For the past two and a half years my brother John has been living next door to me in the Northamptonshire countryside. We have both been most of the time alone in our separate houses, 25 yards apart, and, whenever I’ve been there, I have shared at least one meal a day with him. It was a very cosy and mutually supportive set-up. Then, on New Year’s Eve, he suddenly died.
His death wasn’t exactly premature — he was 87 and increasingly debilitated by Parkinson’s disease — but it came as a shock nevertheless. On the two last evenings of his life he had come over to my house to have supper and watch his daughter Anna star with Miranda Richardson in the three-part television adaptation of E.F. Benson’s Mapp and Lucia. He had been on good form, commenting favourably on Anna’s performance as the pretentious and competitive Lucia, and willfully refusing to identify Miranda Richardson however often (which was very) she appeared on the screen.

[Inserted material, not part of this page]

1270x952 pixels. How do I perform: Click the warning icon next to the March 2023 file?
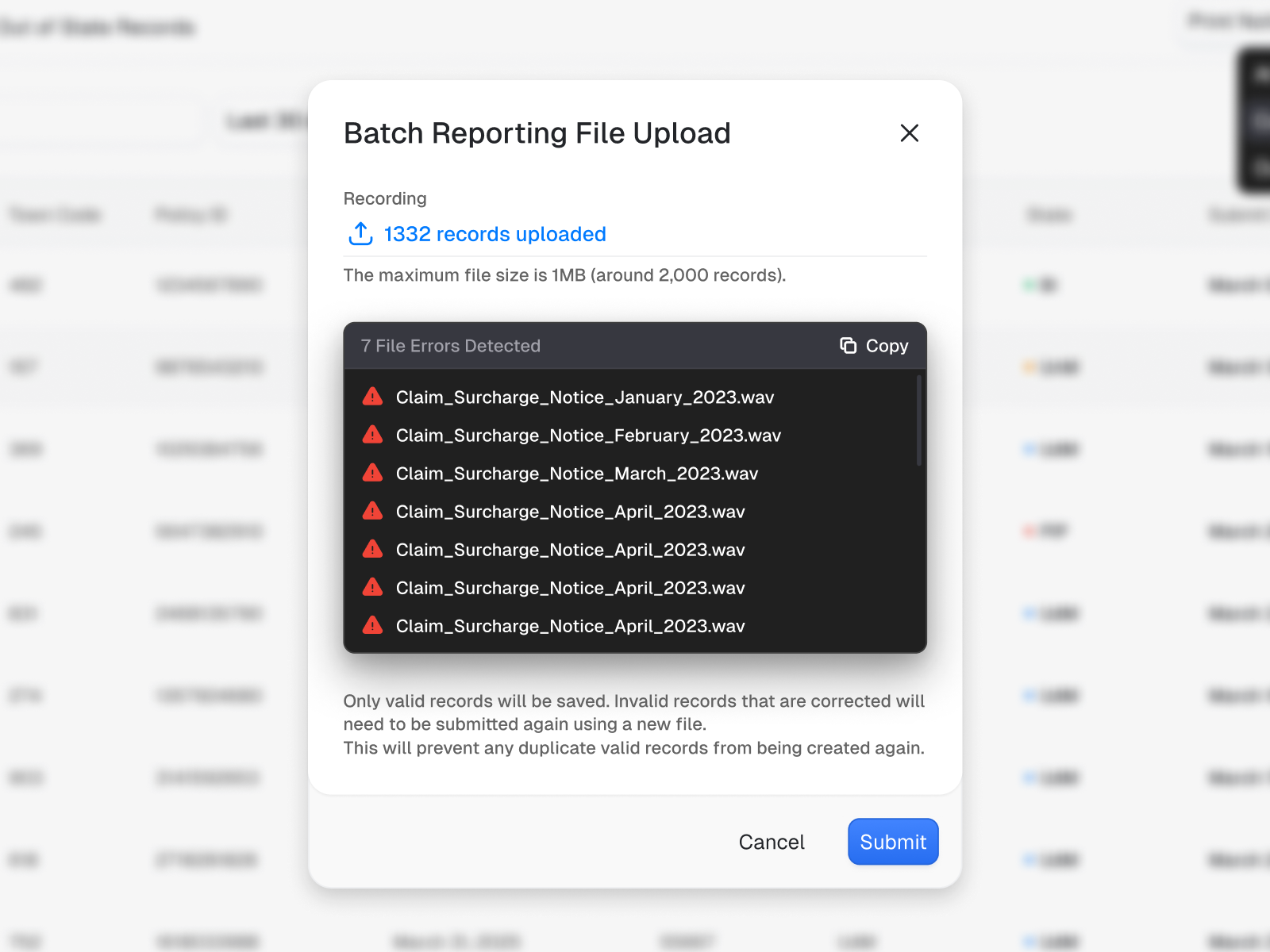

But he never saw the final episode of Mapp and Lucia. After some mince pies and brandy butter he shuffled back home on my arm across the gravel, said goodnight and locked himself inside. Next morning, at about 10 a.m., his carer, Zoe, arrived and I let her in. She found him dead on his bed. He had presumably had a heart attack. An ambulance arrived with astonishing speed, but the paramedics could not revive him. An air ambulance, which landed in the garden shortly afterwards in case he should require airlifting to hospital, took off again, unneeded. On this occasion, at least, it was impossible to fault the NHS.
In fact, during this festive season, I had found it impossible to fault anyone for anything.